Dentro os vários desenhos da série de homens de pênis ereto há três que se destacam, pois neles esses homens aparecem sozinhos. O primeiro deles é “Ilha de Villegagnon“, de 2014, um dos mais belos desenhos da série, em que vemos um desses homens de pênis ereto, em uma ilha, numa posição que pode ser entendida como sexual mas também como religiosa ou meditativa: um homem agachado sobre as duas pernas com os dois braços para o alto olhando fixamente para nós, com seu pênis ereto, como nos outros desenhos, mas também com o seu ânus à mostra. Há, aqui, como em muitas representações das religiões orientais, um terceiro olho que nos olha: isso que popularmente chamamos de “o olho do cu”. Essa indiscernibilidade entre o espiritual e o sexual, entre o religioso e o pornográfico, que se encontra nessa série de desenhos de Cerveny é certamente um dos pontos altos do trabalho. E por si só mereceria todo um desenvolvimento.

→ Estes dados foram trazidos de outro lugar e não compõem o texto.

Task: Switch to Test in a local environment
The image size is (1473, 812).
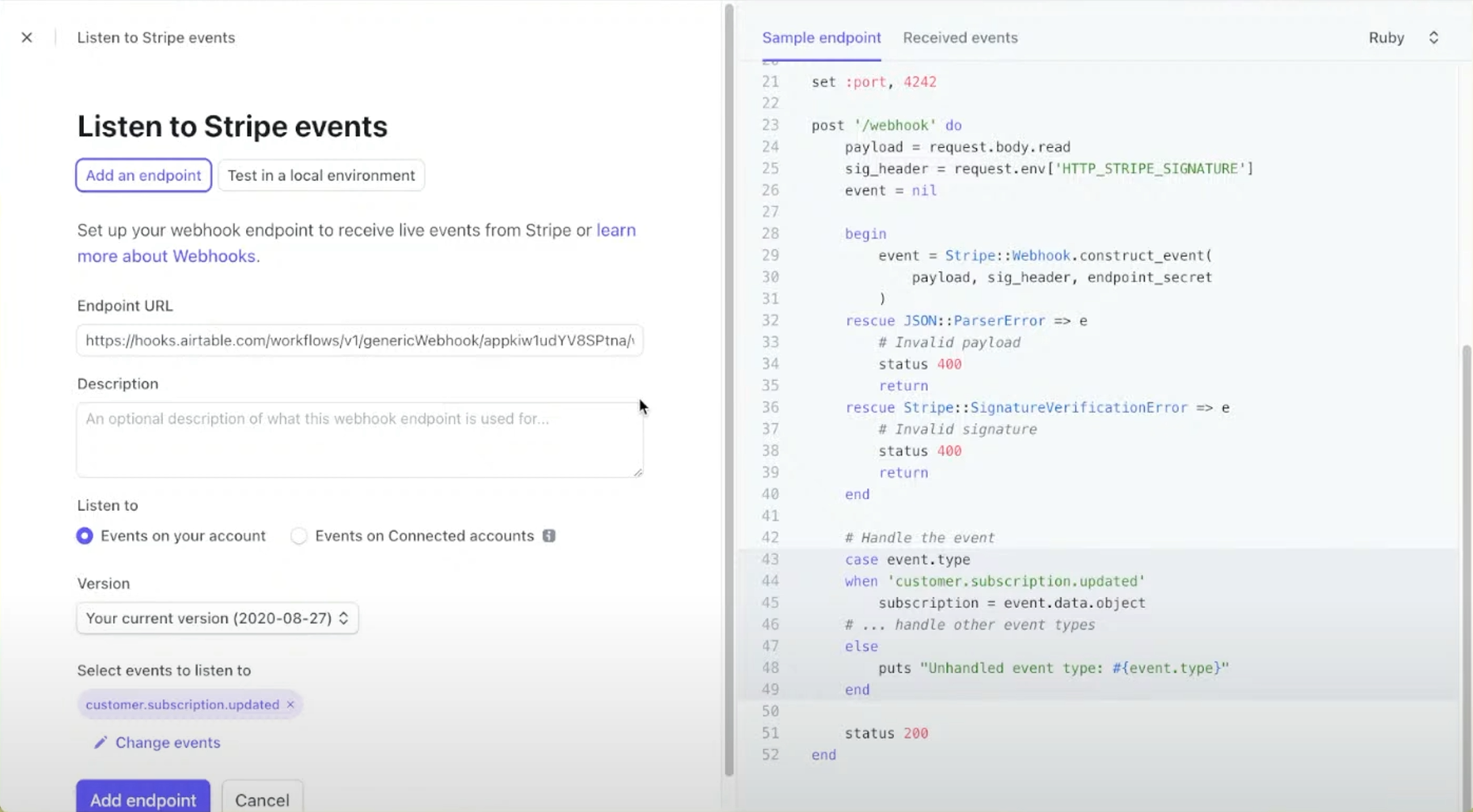Action: (x=321, y=175)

Mas eu gostaria de chamar atenção para outros dois desenhos da exposição em que vemos também apenas um homem, sozinho, de pênis ereto em cena: trata-se de “Más a Tierra” (Juan Fernandez) e de “Más Afuera” (Juan Fernandez), ambos de 2014, e que funcionam como uma espécie de díptico dentro da exposição, pois são os dois únicos desenhos em que os homens de pênis ereto não são representados em ilhas, nem em nenhum outro lugar, mas flutuando no ar, sem nenhum tipo de localização geográfico-espacial. Além disso, são também os dois únicos desenhos em que os homens tocam seu próprio pênis ereto, numa alusão à masturbação, de modo suave e com os olhos abertos, em “Más a Tierra”, e de modo mais intenso e com os olhos fechados, em “Más Afuera”.

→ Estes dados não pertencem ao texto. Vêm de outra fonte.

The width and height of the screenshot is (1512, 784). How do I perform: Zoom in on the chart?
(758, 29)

Eu chamaria atenção para este último desenho, o mais belo para mim de toda a série. Esse homem solto no ar, de pênis ereto, que se toca, de olhos fechados, talvez seja a mais perfeita imagem daquilo que Freud chamou um dia de narcisismo primário, auto-erotismo, pulsão do eu, eu de gozo, dentre outros nomes de que ele se serviu para falar desse momento primeiro e originário do psiquismo e ao qual permanecemos sempre presos em nosso desenvolvimento futuro, e que Freud entende como uma dimensão muito primária de nós mesmos. Uma dimensão com a qual ele, aliás, caracterizou o que o seu amigo teólogo das religiões orientais, Romain Rolland, chamou um dia de “sentimento oceânico”, articulando portanto, de algum modo,o narcisismo primário com o religioso, como eu estou fazendo aqui. No texto “Introdução ao Narcisismo”, Freud afirma que, diferentemente da psicose, em que há realmente um desinvestimento da libido dos objetos exteriores, na neurose o investimento libidinal apenas se deslocaria dos objetos do mundo exterior para os objetos da fantasia. O homem de pênis ereto que vemos em “Más Afuera” seria então apenas a representação de um neurótico. Há, no entanto, na imagem de Cerveny algo que aponta para uma outra direção e é precisamente daí que vem toda a sua força e estranhamento. O homem representado em “Más Afuera”, de pênis ereto e olhos fechados, por uma sutileza artística impressionante, traz o rosto não transtornado do momento do gozo sexual, mas o rosto lívido, sereno, da iluminação religiosa. Como o buda menino da caixinha de jóias encontrada em Belém do Pará o homem de “Más Afuera“ fala de uma linha muito tênue que demarcaria ou não demarcaria uma fronteira entre o espiritual e o sexual.